Em sua mais famosa apresentação, realizada após o lançamento do álbum “21”, Adele esteve diante de milhares de pessoas no Royal Albert Hall, em Londres, e cantou suas músicas mais amadas. Usando um vestido preto, ela tinha sobre o palco apenas o microfone além de si própria, e durante toda a apresentação, permaneceu parada no mesmo lugar. Em determinado momento, tirou os sapatos para se sentir mais confortável. Talvez alguma outra diva do pop americano teria sido julgada caso fizesse algo parecido, mas isso não importa para Adele: a qualidade de suas composições e o poder de sua voz hipnotizam qualquer espectador. Sua plateia é capaz de rir de alguma gracinha e chorar num verso mais triste em questão de alguns minutos. A maioria das composições de Adele trata de um coração partido – quem nunca sofreu por amor? “21” é quase que inteiramente dedicado ao fim de um relacionamento com o qual ela, tão parecida conosco, não lidou muito bem. Em “Someone Like You” (mais de 570 milhões de visualizações no YouTube), ela canta, lamuriosa, que deseja ao ex tudo de melhor e afirma que vai, sim, encontrar “alguém como você” – o que já aconteceu para ela, devo frisar. Mantenha a esperança você também. Em “Rolling In The Deep” (pouco mais de 750 milhões), sua canção mais marcante até aqui, ela crava: “nós poderíamos ter tido tudo”. E vai além: “você vai desejar nunca ter me conhecido”. Adele é um fenômeno de proporções mundiais.
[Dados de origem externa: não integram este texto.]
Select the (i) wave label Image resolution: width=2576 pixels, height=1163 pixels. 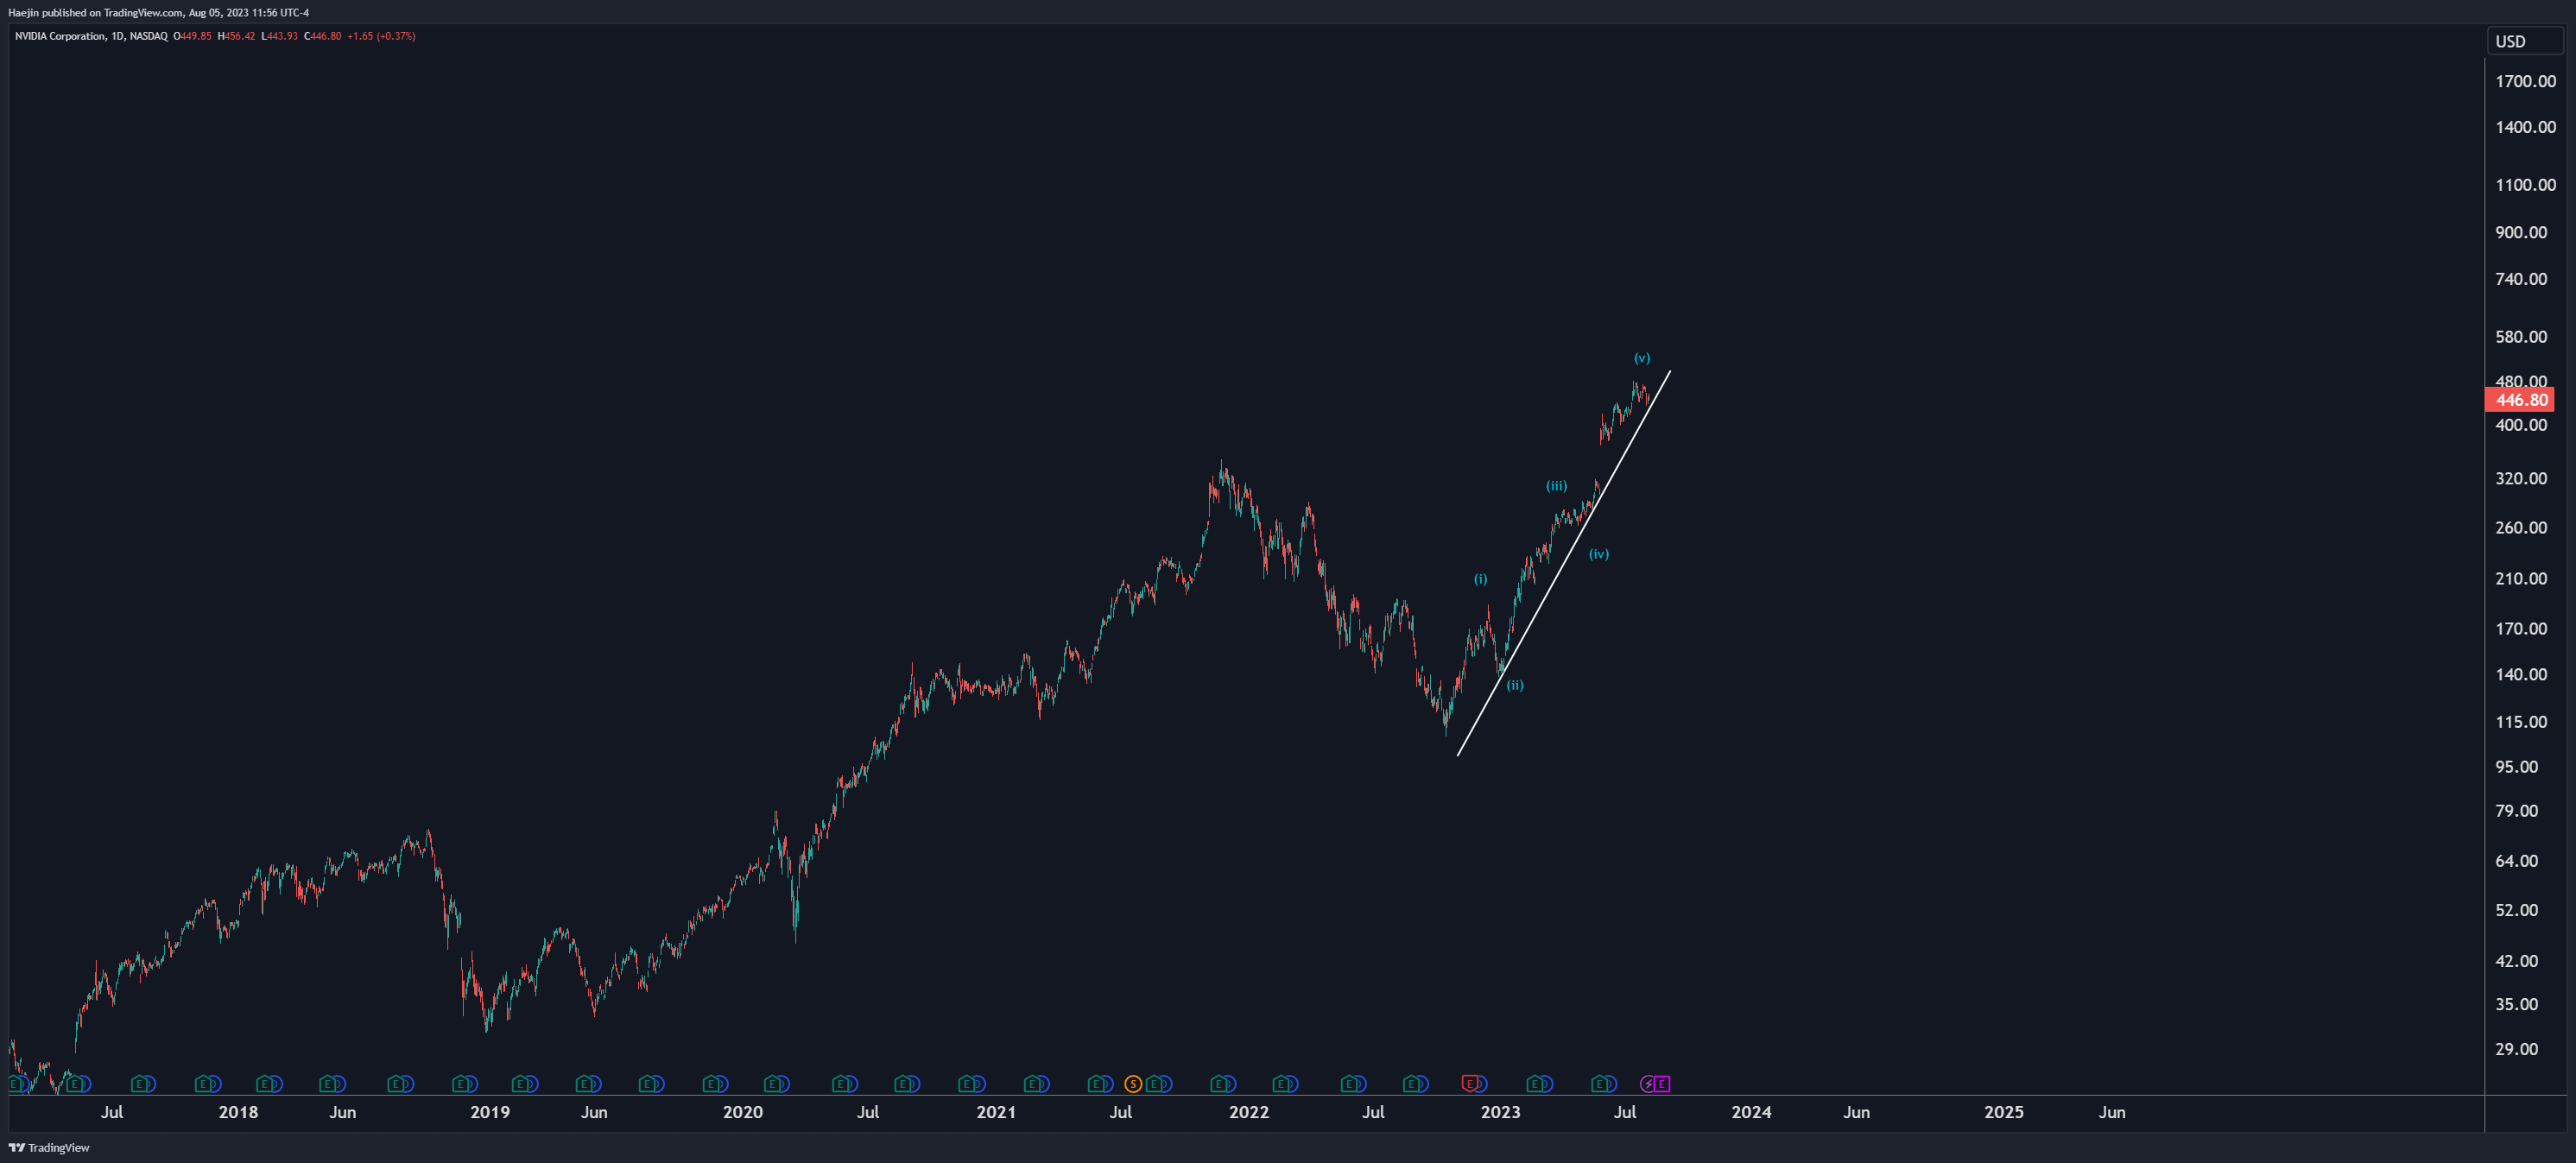[1480, 579]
Escrevo este texto embarcando na onda que tem tomado conta das redes sociais, é verdade. Mas creio que poucos tenham sido os dias nos quais não desejei ouvir as novas composições que ela estava preparando para nós, agora tão próximas. Porque Adele é, para mim, boa música: ela me traduz, me arrepia, me lembra momentos bons e ruins. É a artista que faço questão de ouvir cantar nos momentos certos, que me faz sorrir e chorar, que faz meu estômago afundar quando fala de amor. Creio que este seja o mesmo sentimento de outros milhões de fãs mundo afora. Gostar de Adele não é apenas eleger uma pessoa para amar no mundo da música: é se enxergar em cada verso.
“25” é um álbum que já nasce destinado ao sucesso. Veio para nos mostrar que, ao contrário do que muitos indicavam, o potencial de Adele está longe de ser esgotado. Os críticos que já o ouviram são categóricos: ela conseguiu de novo. Mas quando o assunto é nos conquistar munida apenas de sua voz, ela não precisava nem tentar. Seja bem-vinda de volta, Adele. Sentimos sua falta.